SEM TOLERÂNCIA A VIOLAÇÕES
OAB cobra revogação de portaria e aponta violação ao direito de atuação de advogados
Muvuca Popular
A Ordem dos Advogados do Brasil notificou a Delegacia de Polícia Judiciária Civil de Sinop para que revogue, no prazo de 48 horas, a Portaria Administrativa nº 2026.10.5058, que estabelece restrições à atuação de advogados na Central de Flagrantes do município.
A medida foi adotada em conjunto com a 6ª Subseção de Sinop após a entidade apontar que o ato administrativo limita o ingresso de profissionais da advocacia no acompanhamento de prisões, custodiados e demais procedimentos policiais.

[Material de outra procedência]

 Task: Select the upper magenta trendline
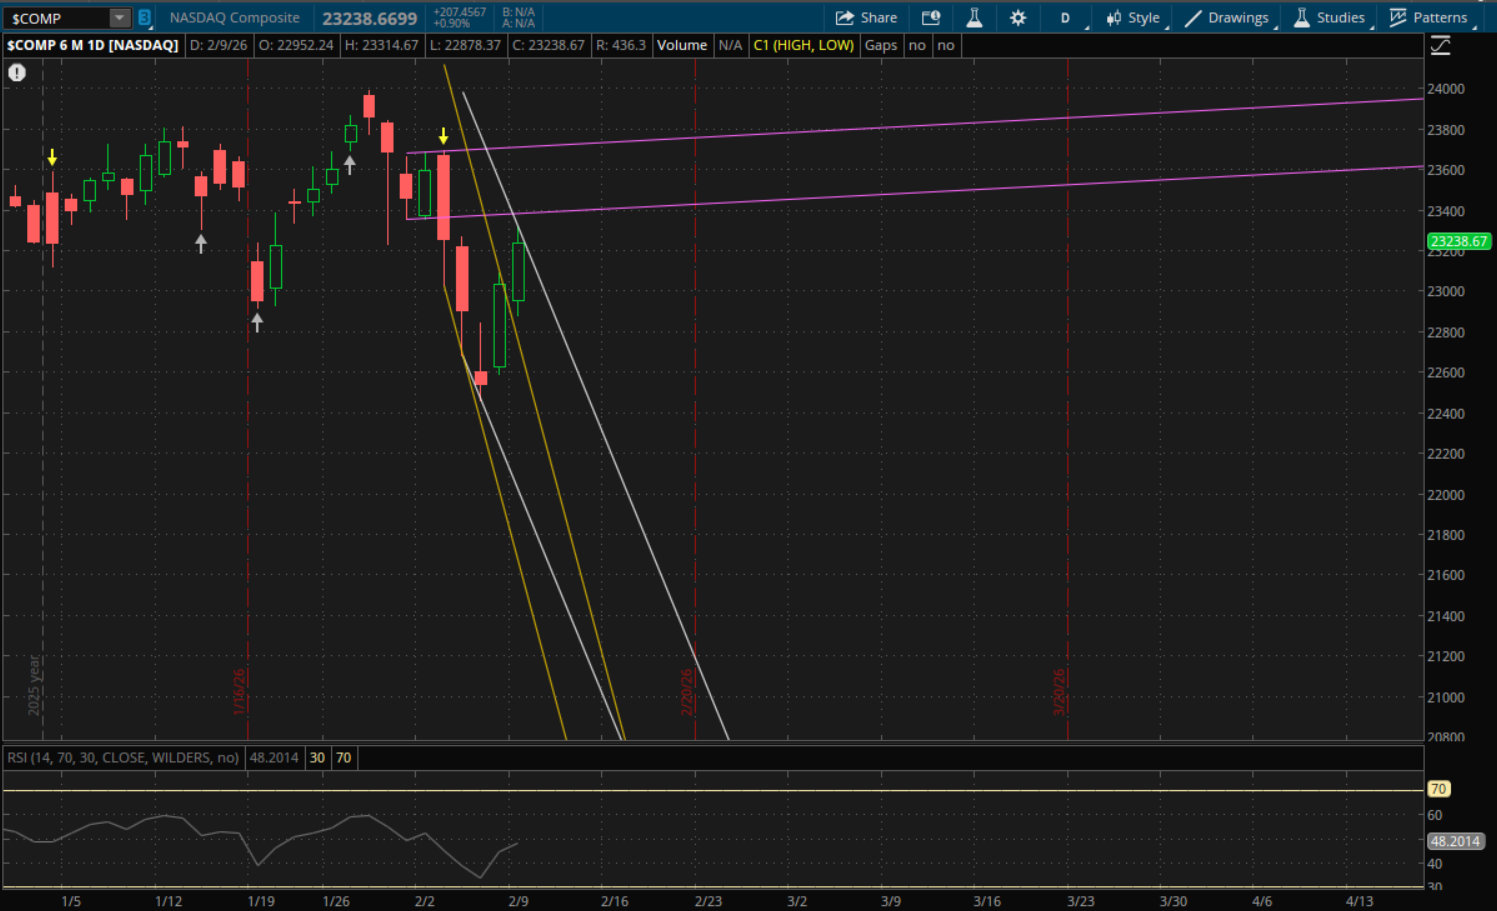[x=900, y=126]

Na notificação, a OAB-MT argumenta que, embora normas internas possam ser estabelecidas por razões de organização e segurança, não é permitido restringir prerrogativas profissionais asseguradas pela Constituição. A entidade reforça que a advocacia é indispensável à administração da Justiça e essencial para garantir o devido processo legal e o direito de defesa.
A presidente da OAB-MT, Gisela Cardoso, afirmou que a instituição tem priorizado o diálogo com autoridades, mas destacou que não irá tolerar violações. Segundo ela, a entidade está preparada para adotar medidas mais firmes caso a situação não seja corrigida.
O presidente do Tribunal de Defesa das Prerrogativas (TDP), Pedro Neto, acrescentou que, além da notificação administrativa, a Ordem pode recorrer ao Judiciário para garantir o pleno exercício da advocacia.
Já o presidente da subseção de Sinop, Reginaldo Monteiro de Oliveira, classificou a restrição como incompatível com a legislação vigente. “Limitar o número de advogados ou representantes da instituição não tem cabimento e contraria frontalmente a lei”, afirmou.
O documento é assinado por dirigentes da OAB-MT e reforça a cobrança pela imediata adequação da portaria, sob pena de adoção de medidas judiciais.